Millimeter-wave surface impedance of optimally-doped Ba(Fe${}_{1-x}$Co${}_x$)${}_2$As${}_2$ single crystals

Precision measurements of active and reactive components of in-plane microwave surface impedance were performed in single crystals of optimally-doped Fe-based superconductor Ba(Fe${}_{1-x}$Co${}_x$)${}_2$As${}_2$ ($x=0.074$, $T_c=22.8$ K). Measurements in a millimeter wavelength range ($K_a$ band, 35–40 GHz) were performed using whispering gallery mode excitations in the ultrahigh quality factor quasioptical sapphire disk resonator with YBa${}_2$Cu${}_2$O${}_7$ superconducting ($T_c=90$ K) end plates. The temperature variation of the London penetration depth is best described by a power-law function, $\Delta \lambda \left(T\right)\sim T^n$, $n=2.8$, in reasonable agreement with radio-frequency measurements on crystals of the same batch. This power-law dependence is characteristic of a nodeless superconducting gap in the extended $s$-wave pairing scenario with a strong pair-breaking scattering. The quasiparticle conductivity of the samples, ${\sigma }_1\left(T\right)$, gradually increases with the decrease of temperature, showing no peak below or at $T_c$, in notable contrast with the behavior found in the cuprates. The temperature-dependent quasiparticle scattering rate was analyzed in a two-fluid model, assuming the validity of the Drude description of conductivity and generalized expression for the scattering rate. This analysis allows us to estimate the range of the values of a residual surface resistance from 3 to 6 $\mathrm{m}\Omega$.

Figure 1

Schematics of the slotted sapphire disk resonator experiment. The sapphire disk with a single crystal of Ba(Fe${}_{1-x}$Co${}_x$)${}_2$As${}_2$ placed in the slot is sandwiched between superconducting YBa${}_2$Cu${}_3$O${}_7$ film end plates. Whispering gallery mode excitation at a $K_a$ band frequency (35 to 40 GHz) produces an electric field $E$ parallel to the conducting plane of the sample, enabling measurements of in-plane surface impedance.

Figure 2

Temperature-dependent (a) quality factor and (b) resonant frequency shift of the resonator with the single crystal Ba(Fe${}_{1-x}$Co${}_x$)${}_2$As${}_2$ (curves 1) and of the empty resonator (curves 2).

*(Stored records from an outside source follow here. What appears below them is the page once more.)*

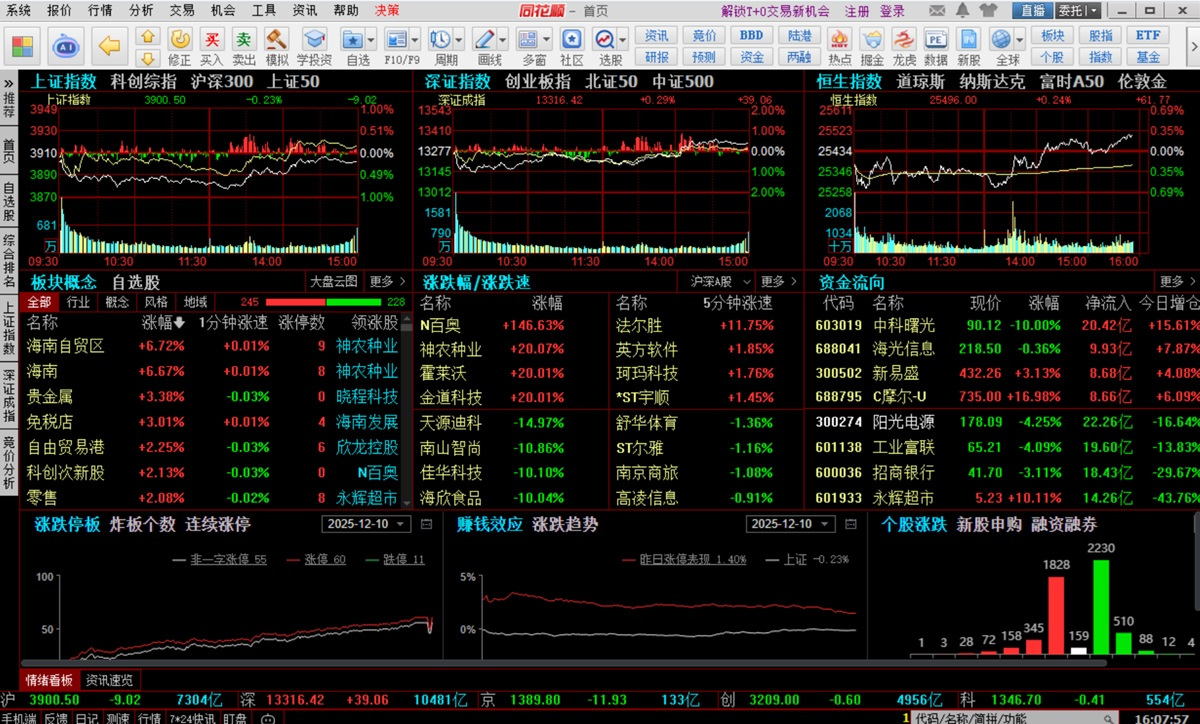Click the 登录 login link
The image size is (1200, 724).
(x=892, y=11)
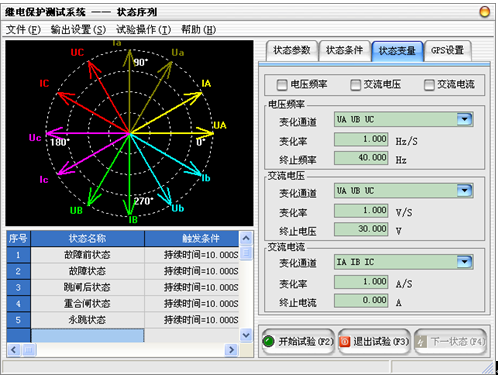This screenshot has height=377, width=498.
Task: Open the AC voltage channel dropdown
Action: pyautogui.click(x=464, y=191)
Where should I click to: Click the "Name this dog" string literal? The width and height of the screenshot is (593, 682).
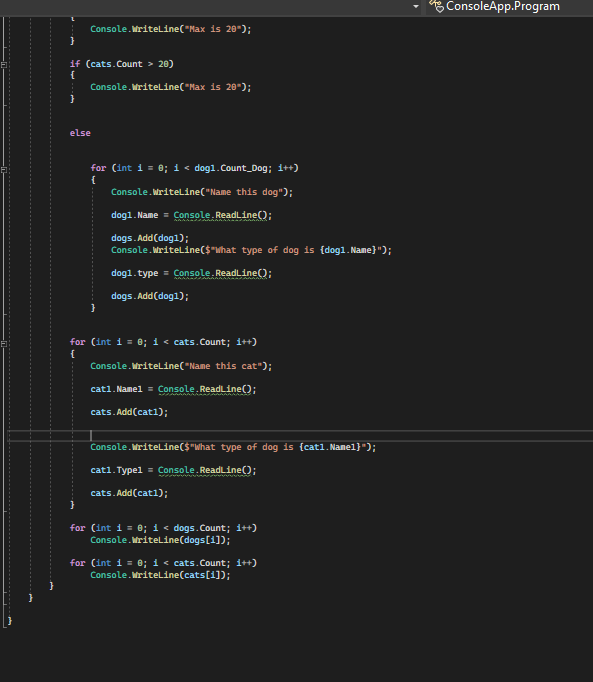point(246,192)
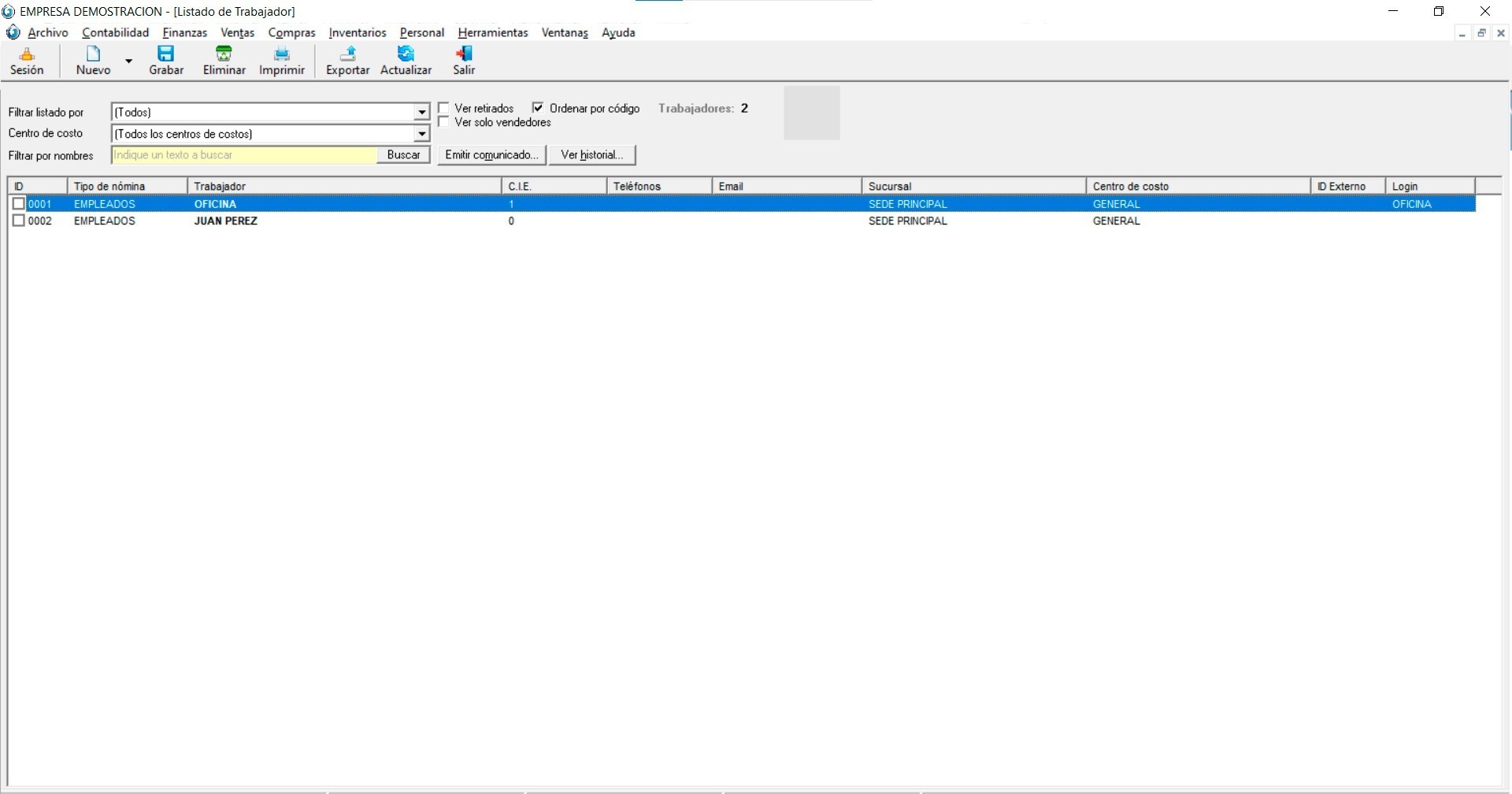
Task: Tick the checkbox for worker 0002
Action: (19, 221)
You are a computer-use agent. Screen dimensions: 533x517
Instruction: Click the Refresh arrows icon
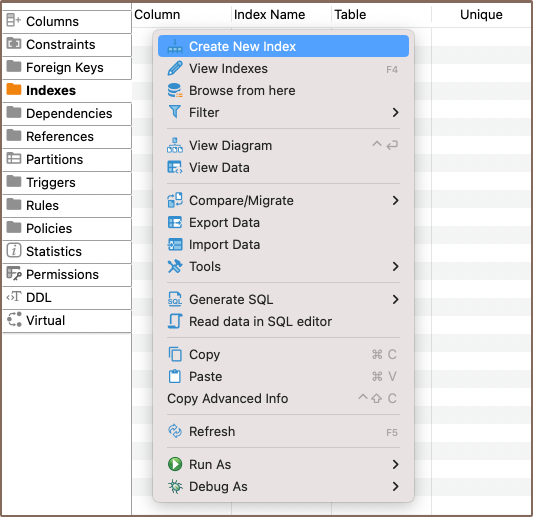175,431
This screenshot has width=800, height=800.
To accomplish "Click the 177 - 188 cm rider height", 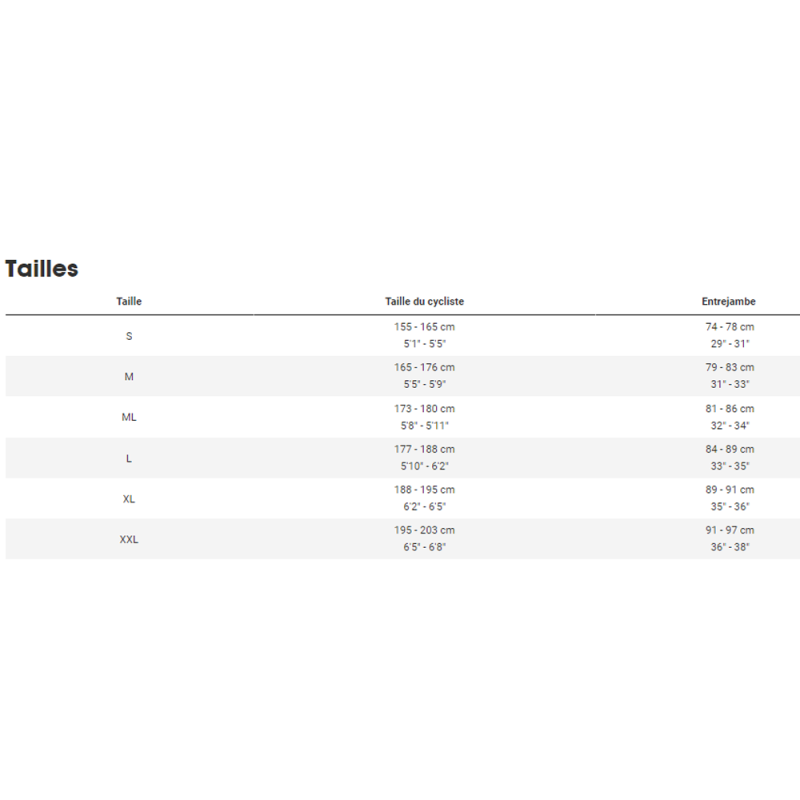I will click(x=424, y=449).
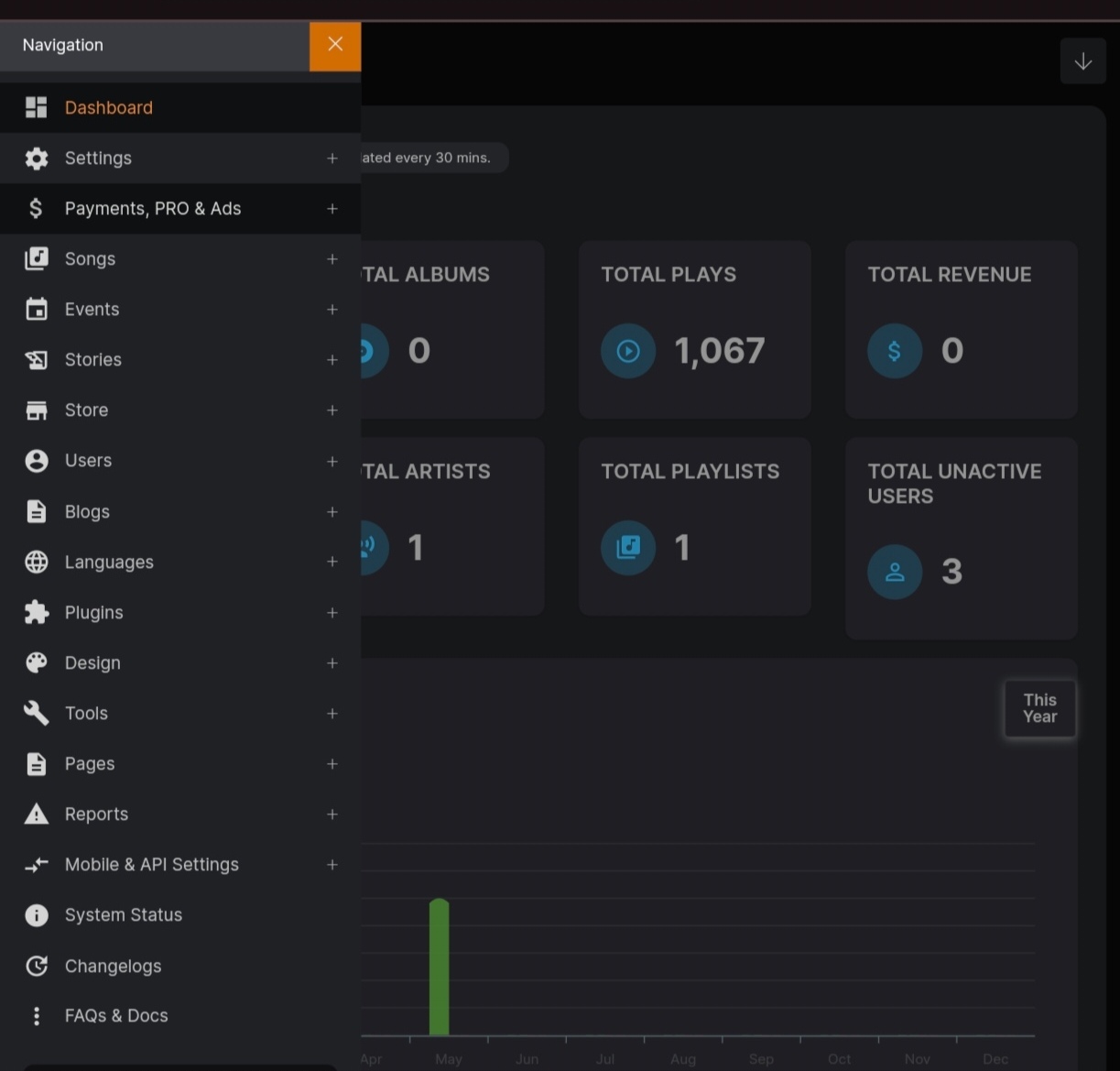The height and width of the screenshot is (1071, 1120).
Task: Click the Reports warning triangle icon
Action: click(37, 814)
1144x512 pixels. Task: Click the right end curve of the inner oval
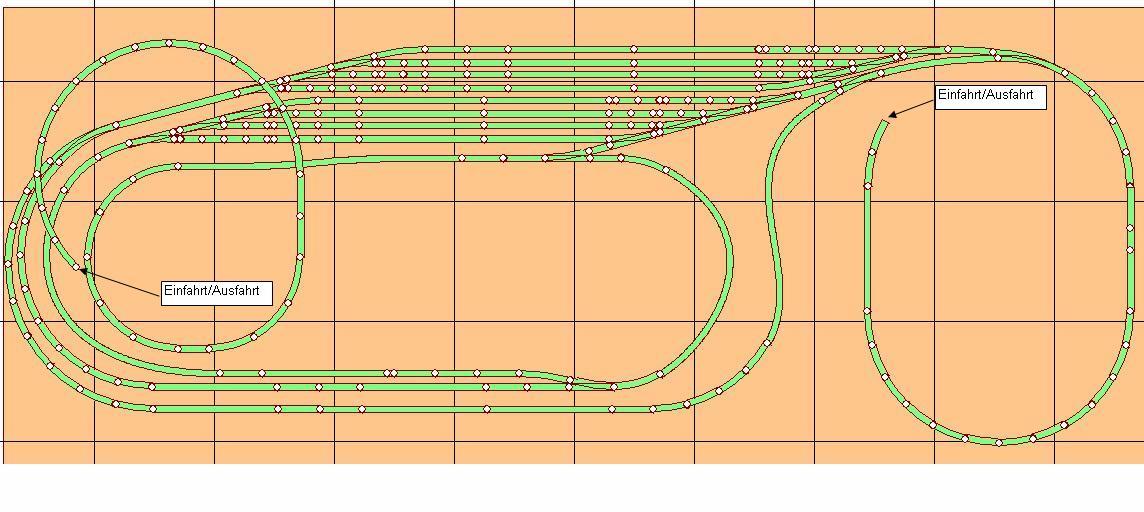click(x=730, y=262)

Inset in panel (a) shows $Q\left(T\right)$ of the empty resonator in the temperature interval up to the superconducting transition of YBCO film end plates ($T_c=90$ K).

Figure 3

Temperature-dependent surface impe-dance of the single crystal of optimally-doped Ba(Fe${}_{1-x}$ Co${}_x$)${}_2$As${}_2$, $x=0.074$. Inset shows $R_s\left(T\right)$ in the low-temperature range.

Figure 4

The London penetration depth $\lambda \left(T\right)$ in single crystal of optimally-doped Ba(Fe${}_{1-x}$Co${}_x$)${}_2$As${}_2$, $x=0.074$, at $T<T_c/2$. The solid line is the power-law fit, $\sim T^{2.8}$, the dashed and the dot-dashed lines correspond to the experimental data of Refs. 11 and 12, respectively. The open circles represent experimental data. Inset shows $\lambda \left(T\right)$ in a broader temperature range.

Figure 5

The temperature-dependent superfluid density in a single crystal of optimally-doped Ba(Fe${}_{1-x}$Co${}_x$)${}_2$As${}_2$, $x=0.074$. The solid lines correspond to the power-law $\Delta \lambda \sim T^{2.8}$. A dashed line corresponds to a single-gap isotropic $s$-wave BCS superconductor with $\Delta =1.76k_B{T}_c$. Inset shows $n_s\left(T\right)$ calculated with $\Delta \lambda \left(T\right)\sim T^{2.8}$ (solid line) and the best exponential fit resulted in $\Delta =0.75k_B{T}_c$ (dash-dotted line).

Figure 6

Temperature-dependent quasiparticle conductivity, ${\sigma }_1\left(T\right)$, in a single crystal of optimally-doped Ba(Fe${}_{1-x}$Co${}_x$)${}_2$As${}_2$, $x=0.074$, calculated for different values of $R_{\mathrm{res}}$.

Figure 7

The temperature-dependent quasiparticle scattering rate ${\tau }^{-1}$ in a single crystal of optimally-doped Ba(Fe${}_{1-x}$Co${}_x$)${}_2$As${}_2$, $x=0.074$, calculated for different values of $R_{\mathrm{res}}$.